_Compiti da svolgere:_
**1)** Riscrivi la parte del brano che si apre con "Dalla sentenza favorevole" e si chiude con "spegnere ogni polemica.", sostituendo "polemica" con "controversia".
**2)** Prosegui il brano sulla sentenza relativa alla lista del Pd, partendo dopo la sua ultima frase.

_Brano di lettura:_
********************

Dalla sentenza favorevole alla campagna elettorale. In una conferenza stampa lampo, il Pd ha chiarito entrambi gli aspetti e provato a spegnere ogni polemica.
Sul primo versante, sono arrivate le delucidazioni di massima dell’avvocato Nicola Ventura. “Il giudice Binetti – ha spiegato - ha valutato l’intera materia e assunto una decisione coerente con i fatti. Qualcuno ne ha dato una lettura capziosa sulla base di un solo passaggio e non della sentenza tutta. E’ il segno di una campagna di disinformazione fatta con il solo scopo di inquinare la campagna elettorale. Il passaggio fondamentale del provvedimento sta nel riconoscimento della titolarità della lista in seno al segretario nazionale, motivo che fa venire meno il periculum in mora e, quindi, la competenza del giudice civile su una materia che si sarebbe dovuta dirimere per canali interni al partito. Circostanza che, peraltro non è tuttora avvenuta. Alla fine, siamo in presenza di un tentativo, non andato a buon fine di bloccare la presentazione della lista del Pd”.

********************

_Materiale fornito:_
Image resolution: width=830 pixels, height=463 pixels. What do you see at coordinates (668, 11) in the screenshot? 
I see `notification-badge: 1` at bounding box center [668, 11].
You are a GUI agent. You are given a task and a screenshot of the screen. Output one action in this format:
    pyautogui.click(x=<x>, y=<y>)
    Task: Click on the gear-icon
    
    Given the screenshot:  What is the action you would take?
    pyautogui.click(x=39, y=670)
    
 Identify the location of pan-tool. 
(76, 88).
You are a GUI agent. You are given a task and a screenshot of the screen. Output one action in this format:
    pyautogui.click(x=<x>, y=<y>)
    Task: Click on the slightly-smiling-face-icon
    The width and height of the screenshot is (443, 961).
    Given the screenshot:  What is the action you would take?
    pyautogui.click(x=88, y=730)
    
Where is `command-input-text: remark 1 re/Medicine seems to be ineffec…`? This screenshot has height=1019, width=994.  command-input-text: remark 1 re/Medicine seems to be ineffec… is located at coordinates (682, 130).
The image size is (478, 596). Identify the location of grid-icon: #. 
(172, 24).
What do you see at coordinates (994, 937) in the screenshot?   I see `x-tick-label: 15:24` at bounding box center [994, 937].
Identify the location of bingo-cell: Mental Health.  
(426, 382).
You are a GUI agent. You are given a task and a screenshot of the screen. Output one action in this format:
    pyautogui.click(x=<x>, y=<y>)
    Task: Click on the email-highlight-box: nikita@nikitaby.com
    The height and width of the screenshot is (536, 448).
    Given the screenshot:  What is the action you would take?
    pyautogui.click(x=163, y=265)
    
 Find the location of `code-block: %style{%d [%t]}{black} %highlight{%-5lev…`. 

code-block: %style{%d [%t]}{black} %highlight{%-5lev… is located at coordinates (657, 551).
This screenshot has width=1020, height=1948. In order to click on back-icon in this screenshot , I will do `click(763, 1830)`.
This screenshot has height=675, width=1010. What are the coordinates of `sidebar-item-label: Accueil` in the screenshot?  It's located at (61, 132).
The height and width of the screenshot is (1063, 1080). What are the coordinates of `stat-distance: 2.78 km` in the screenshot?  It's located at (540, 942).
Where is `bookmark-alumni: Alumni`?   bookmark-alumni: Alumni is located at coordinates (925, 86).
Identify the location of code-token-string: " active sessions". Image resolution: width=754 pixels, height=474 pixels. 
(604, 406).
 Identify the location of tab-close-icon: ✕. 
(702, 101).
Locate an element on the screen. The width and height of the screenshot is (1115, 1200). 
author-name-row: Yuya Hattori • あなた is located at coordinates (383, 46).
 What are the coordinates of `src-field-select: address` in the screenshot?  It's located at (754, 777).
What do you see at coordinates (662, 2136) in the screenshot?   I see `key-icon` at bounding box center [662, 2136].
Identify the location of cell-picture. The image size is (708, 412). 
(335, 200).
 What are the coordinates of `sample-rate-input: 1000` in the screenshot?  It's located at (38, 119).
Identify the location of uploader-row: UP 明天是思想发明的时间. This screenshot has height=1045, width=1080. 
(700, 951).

********************

_Risposte ai compiti:_
**1)**
Dalla sentenza favorevole alla campagna elettorale. In una conferenza stampa lampo, il Pd ha chiarito entrambi gli aspetti e provato a spegnere ogni controversia.

**2)**
Sul versante politico è intervenuto il commissario, Lorenzo Marchio Rossi: “Quando il 20 marzo ho accettato l’incarico di commissario ha esordito -, pensavo di occuparmi d’altro. Pensavo a formare un Pd forte e credibile, ed invece qui è arrivato l’ufficiale giudiziario. Si vuole demolire il Pd, ma noi in pochi giorni abbiamo fatto le tessere che altri hanno fatto in un anno. Se questa campagna demolitrice dovesse andare avanti – ha concluso -, difenderò il Pd in ogni sede, ma io da ora in poi parlerò solo di programmi e progetti per Trani”.
La serata è proseguita con il previsto incontro con Marina Sereni, vice presidente nazionale del Pd. Insieme con lei, l’onorevole Alberto Losacco ed il candidato sindaco Ugo Operamolla.